OBJETIVO DO EXERCÍCIO ▸ Prossiga o texto sobre os álbuns de jazz de Perelman a partir de sua última frase.

TEXTO FORNECIDO ▸
^^^^^^^^
O terceiro duo do conjunto é The Hitchhiker, nova parceria com o veterano vibrafonista alemão Karl Berger. The Hitchhiker foi gravado em julho de 2015, pouco mais de um ano após o primeiro encontro entre os dois, captado em “Reverie”, que trazia sonoridade mais suave, com Berger ao piano. Tendo iniciado sua carreira ainda nos anos 1960, Berger, de 81 anos, é um dos nomes mais importantes do vibrafone associado ao free jazz. Nesse encontro, Perelman é convidado a explorar perspectivas diversas das que tem desenvolvido com seu núcleo atual de trabalho. O vibrafone é um instrumento com o qual Perelman praticamente não tocou junto trazendo, assim, um novo desafio interacional. E o resultado soa mais vibrante que o encontro anterior entre os dois. É mágica a sonoridade pontilhística com que Berger conduz a faixa de abertura, “The Shadowy Path”, que leva o sax a cantarolar melodias bailantes como não fazia há tempos. “The Well of Memory”, outra das maiores, tem uma aura distinta, algo nostálgica, com momentos sussurrados que levam a música a quase desaparecer em seus últimos dois minutos, forçando os ouvidos a captar cada fração sonora que ainda resta. Após esses dois encontros em duo, Berger começa a ser incorporado à turma, tendo gravado agora em trio com Gerald Cleaver.


Os outros dois títulos do pacote recém-lançado são quartetos. Apesar de apenas um instrumento variar de um grupo ao outro, o material gestado é completamente diverso. 
Soul é mais uma reedição de um encontro antes testado, sendo o mesmo quarteto que gravou “The Edge” e “The Other Edge”, com Shipp (piano), Bisio (baixo) e Dickey (bateria). Se olharmos apenas os nomes envolvidos poderíamos dizer que esse é o trio liderado por Shipp (com quem gravou álbuns como “To Duke” e “Root of Things”) + o sax de Perelman. Porém, a música feita aqui é completamente diferente do que seria o trio de Shipp convidando Perelman para tocar, algo que já ficava claro nos dois títulos anteriores que esse quarteto registrou. Soul parece mais relaxado, menos enérgico talvez que as duas outras gravações do quarteto, apesar de passagens mais densas, como as ouvidas em “Crossing” (que tem um dos mais contagiantes momentos dessa safra, quando lá pelos quatro minutos Shipp inicia um de seus fantásticos pequenos temas circulares, sendo respondido e atacado pelo sax), por exemplo. As soturnas faixa-título e “Joy” talvez sejam os melhores exemplares do espírito do álbum, com suas sutilezas. Gravado dias após “Corpo”, “Soul” não forma propriamente, como a edição pode sugerir, uma dupla de discos. As capas e os títulos (“Body and Soul”) dialogam, mas mesmo Perelman e Shipp, presentes nos dois álbuns, soam de forma diversa, interagem como peças de um quarteto e não como um duo + dois.
^^^^^^^^
CONTEÚDO DO MATERIAL ▸
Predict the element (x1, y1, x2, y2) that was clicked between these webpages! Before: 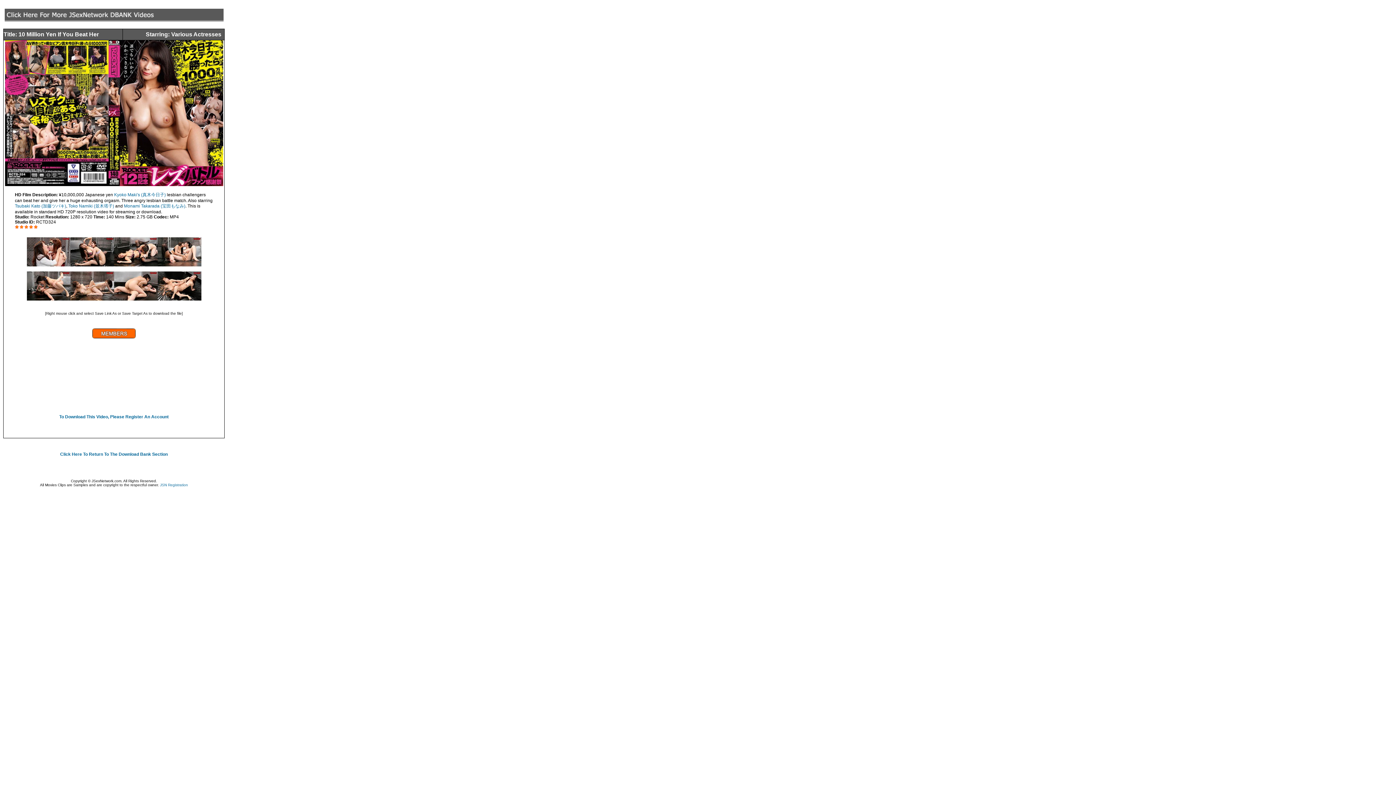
^^^^^^^^
RESPOSTA ▸
Breaking Point traz um quarteto com outros instrumentistas, reunindo Morris (aqui no baixo), Maneri (viola) e o baterista Gerald Cleaver. Esse título pode ser encarado como um desdobramento de “Counterpoint”, lançado no ano passado, em trio que trazia Perelman ao lado de Morris e Maneri. E a adição de Cleaver mostra que era o elemento que faltava para catapultar a intensidade: Breaking Point soa em diferentes faixas realmente muito enérgico, mais que em qualquer um dos outros quatro álbuns agora editados, como não se vê a toda hora na música recente de Perelman. É indiscutível o quanto o saxofonista fica à vontade tocando com cordas (aqui, viola e baixo acústico), que parecem dar uma combustão extra a seu sopro. Basta colocar para tocar a primeira faixa, “Harsh Moon”, e lá pelos quatro minutos ouvir Perelman soltando faíscas como nunca – os duleos com Maneri são sensacionais. E isso não se restringe a esse momento inicial, basta ouvir também “Catch 22”. Em contrapartida, há as mais detalhistas e em certo sentido contemplativas “The Haunted French Horn” e a faixa-título.  Sem dúvida, um grande álbum.

Não dá para afirmar ainda que o ciclo Brooklyn estará completo após o lançamento do próximo pacote com os seis discos da série “The Art of the Improv Trio”. Mas podemos tatear pistas de abertura a novos rumos, como vimos acontecer em diferentes oportunidades na trajetória de Perelman. Recentemente, ele deixou seu Q.G. no Brooklyn para gravar em outro local com músicos que não pertencem a esse núcleo atual: os antigos parceiros Marilyn Crispell e Gerry Hemingway. Sinal de nova mudança, um novo ciclo que se abre? Quem sabe...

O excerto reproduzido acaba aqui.